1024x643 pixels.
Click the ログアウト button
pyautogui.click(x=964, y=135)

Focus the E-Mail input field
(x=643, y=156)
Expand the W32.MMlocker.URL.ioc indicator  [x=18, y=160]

● **What needs to be done**
Repeat the listing. Keep every character the same.

● **Reply to the exercise**
1024x643 pixels.
Click the ログアウト button
pyautogui.click(x=964, y=135)

Focus the E-Mail input field
(x=643, y=156)
Expand the W32.MMlocker.URL.ioc indicator  [x=18, y=160]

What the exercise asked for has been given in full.